Spend Christmas With the Crawleys — Plus a Sneak Peek at the 2022 'Downton Abbey' Film
We talk to the stars and get the scoop
Celebrate Christmas with the Crawleys! PBS Masterpiece is broadcasting the 2019 movie on Christmas Day 2021, and again on Jan. 2 after the premiere of the new series, Around the World in 80 Days, starring David Tennant.
Grownups love the Crawleys
Forget superheroes — the Crawleys are a bona fide franchise, and the $195 million hit film of their aristocratic exploits was driven by AARP’s grownup cohort. Most viewers at its premiere were over 55, and the median age for addicts of the original TV show was 60 to 63.

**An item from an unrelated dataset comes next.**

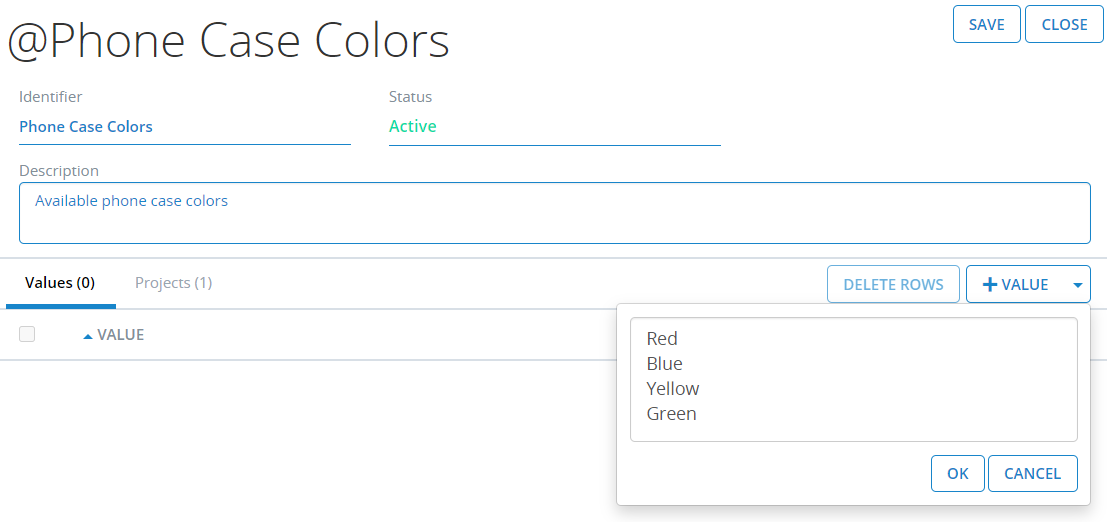Focus the Description text box

554,213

"With Downton Abbey, baby boomers flex their muscles at the multiplex,” says The Hollywood Reporter. "Bottom line: Make movies that have appeal to this audience and they will show up in droves,” Comscore box office analyst Paul Dergarabedian tells AARP. “Don't leave the influential, passionate, movie-loving folks over 50 out in the cold.”

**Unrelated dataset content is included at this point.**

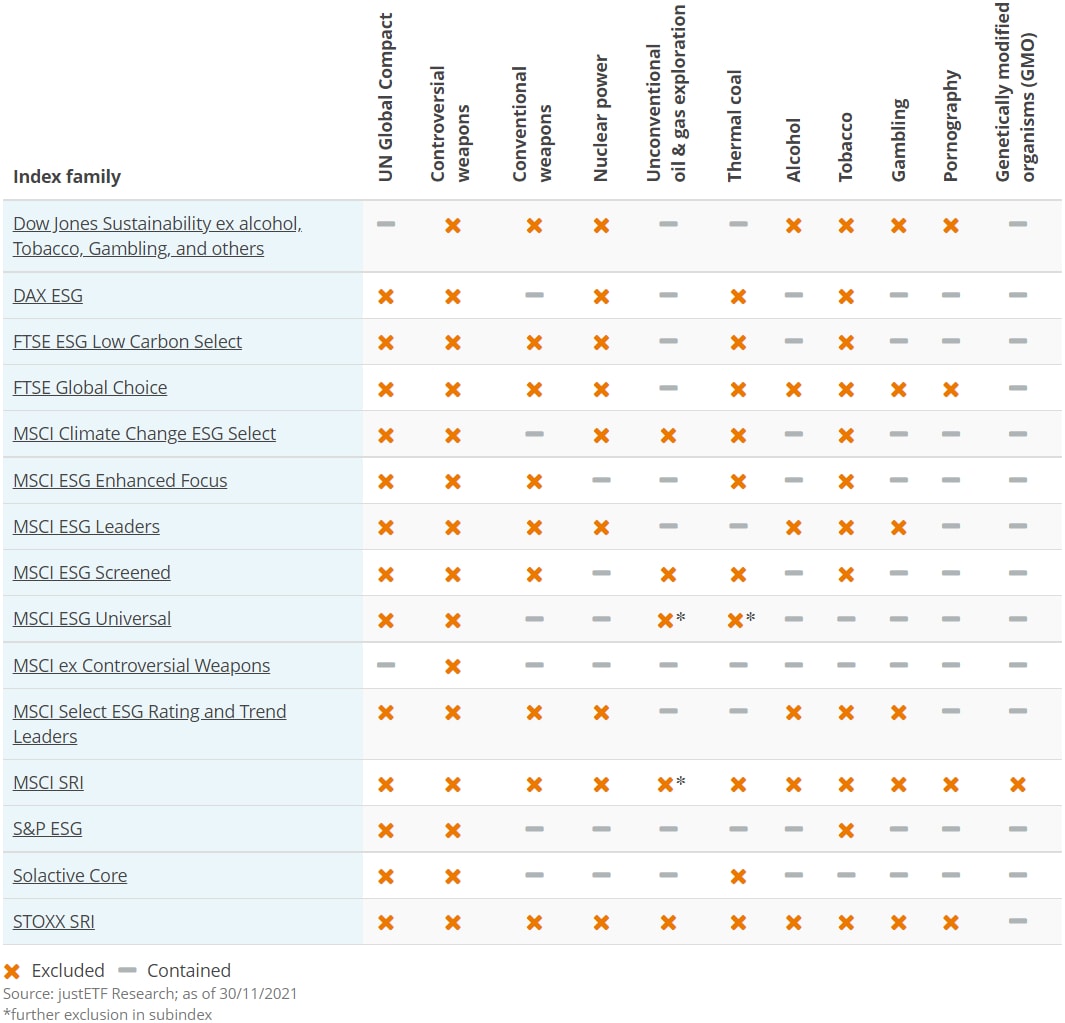1065x1023 pixels.
Task: Click DAX ESG UN Global Compact cross
Action: coord(386,297)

Hugh Bonneville, 55, who plays Downton's Lord Grantham, tells AARP: “Cinema number crunchers are going to have to go to their calculators and say, ‘Hang on, maybe there is an audience that goes for films with gravitas or wisdom behind them.’”
Downton Abbey stars share a sneak peak with AARP
There’s more to get excited about in 2022. Downton Abbey: A New Era, which picks up the plot a year later in 1927, is scheduled to open in March and boasts most of the old cast, plus newcomers Dominic West, 52, as an aristocratic Downton guest and French star Nathalie Baye, 73, as a longtime crony of Violet Crawley (Maggie Smith, 87) — who this time around has scandalously acquired a villa in France from a mysterious man in her past.
The sequel is an “unashamedly feel-good movie,” says creator Julian Fellowes, 72. “It’s a delicious pudding with a spoonful for everyone,” adds Bonneville, “with elements of soap, multistranded storylines, melodrama, sweeping romance, and really sobbing, heartbreaking moments.”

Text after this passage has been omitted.